Decía Jonathan Swift, el satírico irlandés autor de Los viajes de Gulliver, que la política es el arte de mentir. Durante el reciente debate en las elecciones presidenciales en EE.UU. entre Kamala Harris y Donald Trump, los presentadores se vieron obligados a intervenir en varias ocasiones para desmentir las falsas declaraciones catastrofistas del expresidente. Una de ellas, que cierto gobernador consideraba legal quitarles la vida a los neonatos, era totalmente descabellada. Su afirmación de que en Springfield, la ciudad de los Simpson, los inmigrantes haitianos se comían los perros y los gatos del vecindario resultó ser otro disparate digno de esa serie de dibujos animados. Y, como era de esperar, no se apeó del burro respecto al supuesto fraude en las elecciones anteriores. Al final los comentaristas habían contabilizado treinta mentiras en el discurso de Trump y una en el de Harris. Si por mentiras fuese, Trump hubiera ganado abrumadoramente. Si fuese una cuestión de veracidad, entonces habría perdido por el mismo margen. Lamentablemente, se trata de una estrategia demagógica. Y por eso los populistas como Trump no tienen el menor reparo a la hora de mentir descaradamente, pues lo que cuenta no es la verdad de los hechos sino el lema maquiavélico de que en los pulsos de poder el fin justifica los medios.
La mentira no es sólo un fenómeno habitual en los pronunciamientos de megalómanos como Trump, sino que se encuentra esparcida más cruda o sutilmente por doquier. No sólo es un instrumento de manipulación colectiva, amplificado exponencialmente por las redes sociales, sino que representa una problemática central de nuestra propia identidad y psicología. Trump, por ejemplo, después de su clara derrota ante Harris en el debate televisivo, en su intachable narcisismo insiste en declararse el ganador. En esto se parece a nuestro ingenioso hidalgo el Caballero de la Triste Figura, que a sus quinientos años de edad se empeña en que los magos negros transformaron a los gigantes en molinos de viento para privarle de la victoria en tan singular hazaña. O sea que el autoengaño tiene una larga historia (recuérdese, para ir un poco más lejos, la fábula de Esopo del zorro y las uvas) y que su ubicuidad actual es un síntoma incontrovertible de una pandemia de deshidratación cerebral.

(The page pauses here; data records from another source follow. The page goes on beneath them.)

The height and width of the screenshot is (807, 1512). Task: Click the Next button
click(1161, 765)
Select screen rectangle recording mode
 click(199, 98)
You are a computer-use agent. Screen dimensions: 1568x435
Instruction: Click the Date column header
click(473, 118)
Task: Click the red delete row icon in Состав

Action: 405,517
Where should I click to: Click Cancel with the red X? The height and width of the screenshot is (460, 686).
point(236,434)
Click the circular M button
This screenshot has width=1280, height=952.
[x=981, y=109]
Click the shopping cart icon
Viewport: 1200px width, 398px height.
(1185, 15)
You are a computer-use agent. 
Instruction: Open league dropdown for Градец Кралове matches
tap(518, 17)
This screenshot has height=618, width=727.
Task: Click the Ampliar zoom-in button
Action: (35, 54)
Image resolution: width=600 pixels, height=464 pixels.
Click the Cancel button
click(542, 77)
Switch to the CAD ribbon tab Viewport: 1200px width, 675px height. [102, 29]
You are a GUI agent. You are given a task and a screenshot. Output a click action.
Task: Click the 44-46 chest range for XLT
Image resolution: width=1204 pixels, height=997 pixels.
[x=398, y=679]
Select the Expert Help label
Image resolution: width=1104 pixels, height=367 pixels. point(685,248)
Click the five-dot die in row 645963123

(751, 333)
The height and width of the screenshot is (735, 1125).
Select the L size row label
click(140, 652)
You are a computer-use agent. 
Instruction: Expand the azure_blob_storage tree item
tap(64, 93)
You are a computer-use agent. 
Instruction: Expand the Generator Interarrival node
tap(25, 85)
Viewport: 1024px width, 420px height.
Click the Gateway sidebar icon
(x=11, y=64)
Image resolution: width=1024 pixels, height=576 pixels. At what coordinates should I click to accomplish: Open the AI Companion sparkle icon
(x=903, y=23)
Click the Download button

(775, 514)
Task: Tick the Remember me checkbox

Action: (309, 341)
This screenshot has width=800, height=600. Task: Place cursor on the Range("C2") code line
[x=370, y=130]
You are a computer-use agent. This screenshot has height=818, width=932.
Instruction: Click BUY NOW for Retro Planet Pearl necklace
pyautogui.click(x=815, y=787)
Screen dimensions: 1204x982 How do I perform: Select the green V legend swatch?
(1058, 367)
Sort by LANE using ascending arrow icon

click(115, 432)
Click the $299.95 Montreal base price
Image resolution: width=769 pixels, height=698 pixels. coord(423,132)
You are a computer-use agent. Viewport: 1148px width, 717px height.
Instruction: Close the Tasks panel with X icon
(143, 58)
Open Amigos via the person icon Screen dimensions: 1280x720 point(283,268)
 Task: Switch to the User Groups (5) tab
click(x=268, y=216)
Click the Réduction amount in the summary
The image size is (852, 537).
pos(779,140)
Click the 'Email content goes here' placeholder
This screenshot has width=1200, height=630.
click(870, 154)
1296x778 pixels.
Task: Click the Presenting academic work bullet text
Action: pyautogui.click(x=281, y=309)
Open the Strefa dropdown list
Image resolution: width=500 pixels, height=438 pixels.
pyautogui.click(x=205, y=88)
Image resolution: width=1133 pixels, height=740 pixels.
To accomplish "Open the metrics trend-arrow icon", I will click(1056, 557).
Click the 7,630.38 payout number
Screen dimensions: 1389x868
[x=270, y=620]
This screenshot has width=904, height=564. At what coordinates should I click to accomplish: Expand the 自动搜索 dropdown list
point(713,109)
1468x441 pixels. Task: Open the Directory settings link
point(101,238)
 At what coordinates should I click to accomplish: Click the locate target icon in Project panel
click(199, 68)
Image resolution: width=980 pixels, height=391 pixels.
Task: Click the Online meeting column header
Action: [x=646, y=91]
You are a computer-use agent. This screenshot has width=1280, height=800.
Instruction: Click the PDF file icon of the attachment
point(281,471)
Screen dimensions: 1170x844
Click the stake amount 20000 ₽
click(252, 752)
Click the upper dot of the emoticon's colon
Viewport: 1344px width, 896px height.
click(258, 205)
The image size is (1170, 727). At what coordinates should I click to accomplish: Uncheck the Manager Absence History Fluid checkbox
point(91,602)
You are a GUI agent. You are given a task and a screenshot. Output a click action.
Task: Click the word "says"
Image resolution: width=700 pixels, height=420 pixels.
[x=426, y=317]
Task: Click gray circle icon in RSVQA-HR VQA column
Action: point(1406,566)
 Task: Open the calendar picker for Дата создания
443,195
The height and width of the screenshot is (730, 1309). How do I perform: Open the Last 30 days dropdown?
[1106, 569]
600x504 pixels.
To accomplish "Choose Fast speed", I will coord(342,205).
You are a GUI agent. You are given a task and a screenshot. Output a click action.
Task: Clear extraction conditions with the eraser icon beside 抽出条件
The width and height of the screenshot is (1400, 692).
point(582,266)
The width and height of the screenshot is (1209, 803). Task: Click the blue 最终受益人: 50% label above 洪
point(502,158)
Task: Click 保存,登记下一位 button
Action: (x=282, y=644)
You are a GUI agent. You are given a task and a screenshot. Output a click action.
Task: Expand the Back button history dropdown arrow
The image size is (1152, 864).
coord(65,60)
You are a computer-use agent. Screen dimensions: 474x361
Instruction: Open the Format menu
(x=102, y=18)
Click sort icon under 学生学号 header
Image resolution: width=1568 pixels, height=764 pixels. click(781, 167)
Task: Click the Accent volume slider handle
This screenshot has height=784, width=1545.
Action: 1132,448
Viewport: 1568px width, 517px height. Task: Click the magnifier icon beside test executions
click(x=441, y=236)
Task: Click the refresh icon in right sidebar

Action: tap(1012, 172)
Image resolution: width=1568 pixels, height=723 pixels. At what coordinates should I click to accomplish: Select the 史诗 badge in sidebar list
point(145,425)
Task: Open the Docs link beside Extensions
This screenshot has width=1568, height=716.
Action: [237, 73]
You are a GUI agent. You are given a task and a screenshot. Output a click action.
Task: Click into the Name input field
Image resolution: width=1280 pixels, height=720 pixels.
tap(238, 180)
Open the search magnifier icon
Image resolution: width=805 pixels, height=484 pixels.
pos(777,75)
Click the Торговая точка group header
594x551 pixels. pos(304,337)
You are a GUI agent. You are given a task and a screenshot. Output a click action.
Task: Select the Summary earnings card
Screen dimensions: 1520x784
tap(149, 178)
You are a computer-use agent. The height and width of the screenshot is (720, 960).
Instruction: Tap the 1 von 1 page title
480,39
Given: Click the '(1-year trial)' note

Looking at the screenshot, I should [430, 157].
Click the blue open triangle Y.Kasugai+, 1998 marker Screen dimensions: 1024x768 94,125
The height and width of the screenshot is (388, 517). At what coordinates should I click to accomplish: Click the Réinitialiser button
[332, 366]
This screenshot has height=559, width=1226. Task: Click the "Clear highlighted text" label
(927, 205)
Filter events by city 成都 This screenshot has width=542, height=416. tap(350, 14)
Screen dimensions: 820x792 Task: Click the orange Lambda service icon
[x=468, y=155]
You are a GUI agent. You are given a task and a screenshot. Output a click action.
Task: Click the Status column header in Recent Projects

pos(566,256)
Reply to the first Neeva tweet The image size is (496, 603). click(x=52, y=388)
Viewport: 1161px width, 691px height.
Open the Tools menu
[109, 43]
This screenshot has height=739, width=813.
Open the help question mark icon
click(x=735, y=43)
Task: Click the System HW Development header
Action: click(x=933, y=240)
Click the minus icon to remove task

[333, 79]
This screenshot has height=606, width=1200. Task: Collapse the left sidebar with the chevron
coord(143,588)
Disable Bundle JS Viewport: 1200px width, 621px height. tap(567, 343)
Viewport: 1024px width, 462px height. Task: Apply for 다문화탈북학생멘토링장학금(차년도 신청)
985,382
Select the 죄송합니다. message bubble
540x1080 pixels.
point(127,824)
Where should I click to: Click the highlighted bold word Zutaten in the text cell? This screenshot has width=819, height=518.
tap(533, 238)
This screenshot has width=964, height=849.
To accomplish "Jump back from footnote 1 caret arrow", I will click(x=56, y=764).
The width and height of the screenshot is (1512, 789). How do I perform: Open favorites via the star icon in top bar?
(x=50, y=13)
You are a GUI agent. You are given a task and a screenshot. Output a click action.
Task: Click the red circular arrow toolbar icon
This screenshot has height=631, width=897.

A la tergiversación de los hechos inherente a la subjetividad interesada se le ha dado el nombre de efecto Rashomon, por la joya cinemática de ese título en la que el gran Akira Kurosawa aborda magistralmente el tema. La película narra el asesinato de un samurái y la violación de su esposa por un forajido en el Japón del siglo XII. Durante el juicio, el criminal, la esposa, un testigo presencial y el propio difunto – quien presta declaración desde ultratumba por boca de una médium – mienten. Lo hacen porque la realidad de lo sucedido desbarata la imagen que tienen de sí mismos. La mentira resulta de la identidad psicológica, la cual nos obliga a negar todo aquello que, por muy verdadero que sea, la ponga en entredicho. Pero resulta que mentir no es sólo el resultado de nuestras identificaciones partidistas y sus estrategias de autoengaño, sino que también se da en la inteligencia artificial, la cual cuando no sabe la respuesta a una pregunta empieza a alucinar y se la inventa. O sea que la ausencia de ego no garantiza el fin de la mentira porque ésta anida en la ignorancia algorítmica de la máquina cognitiva.